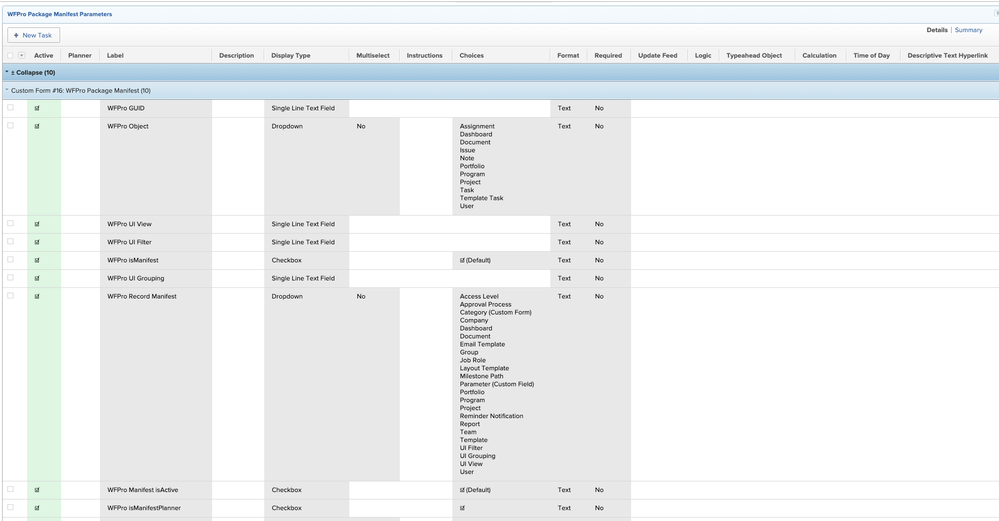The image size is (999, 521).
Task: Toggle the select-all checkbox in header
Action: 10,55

##########

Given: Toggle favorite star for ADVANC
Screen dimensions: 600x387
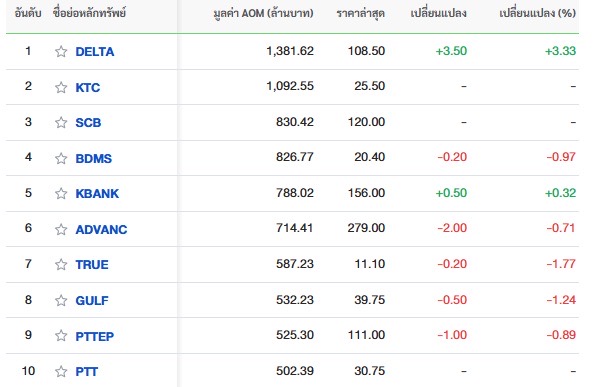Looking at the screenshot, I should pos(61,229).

##########

Reproduce the entries from the line containing "Given: Toggle favorite star for ADVANC" through the line containing "Looking at the", both included, leaving out the pictures.

RESULT —
Given: Toggle favorite star for ADVANC
Screen dimensions: 600x387
Looking at the screenshot, I should pos(61,229).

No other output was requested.